Copy the stretch from the first of the lines below through the line that contains "center [812, 252].", putting "image" wherever "screenshot" appears and changing nothing else. Leave the pictures out.

[Saved entries]
**********

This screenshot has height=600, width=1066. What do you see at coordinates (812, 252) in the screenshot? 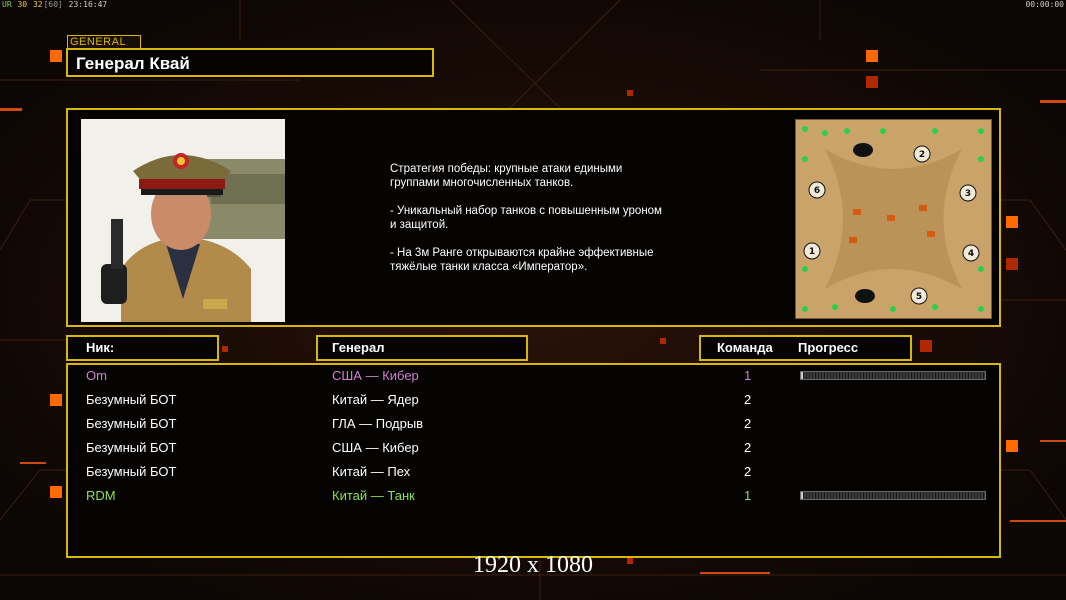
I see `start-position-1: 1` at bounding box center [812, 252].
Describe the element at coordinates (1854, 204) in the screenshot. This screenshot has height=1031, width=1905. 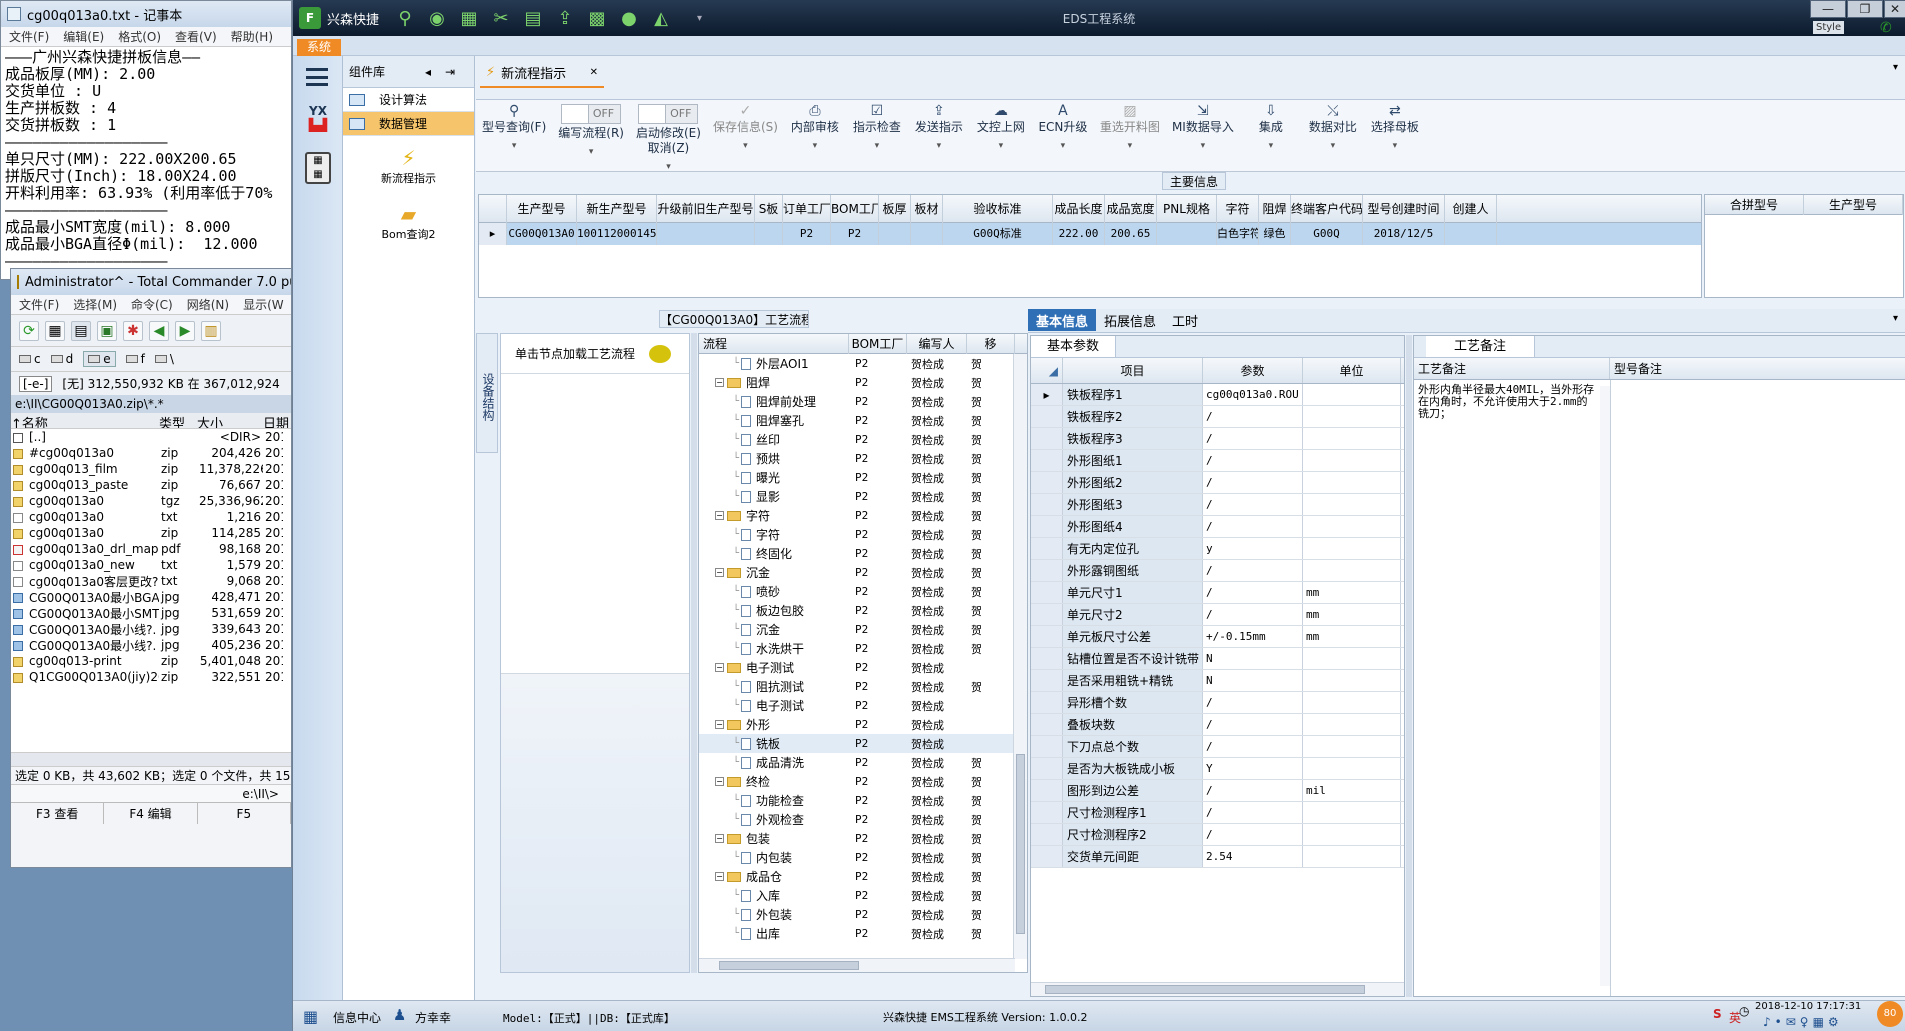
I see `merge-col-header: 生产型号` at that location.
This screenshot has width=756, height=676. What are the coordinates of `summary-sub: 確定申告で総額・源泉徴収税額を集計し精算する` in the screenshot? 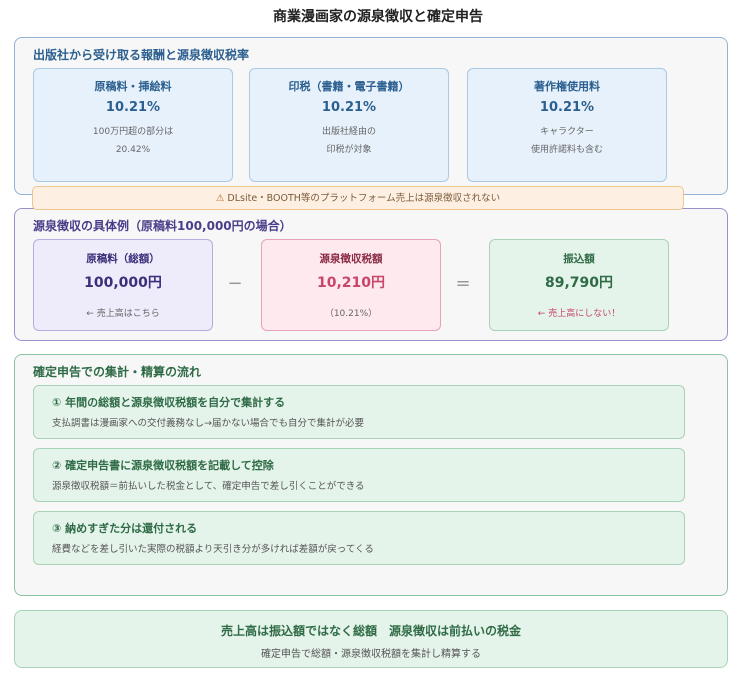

**********

▶ _Reply to the exercise_:
This image has height=600, width=1066. What do you see at coordinates (812, 252) in the image? 
I see `start-position-1: 1` at bounding box center [812, 252].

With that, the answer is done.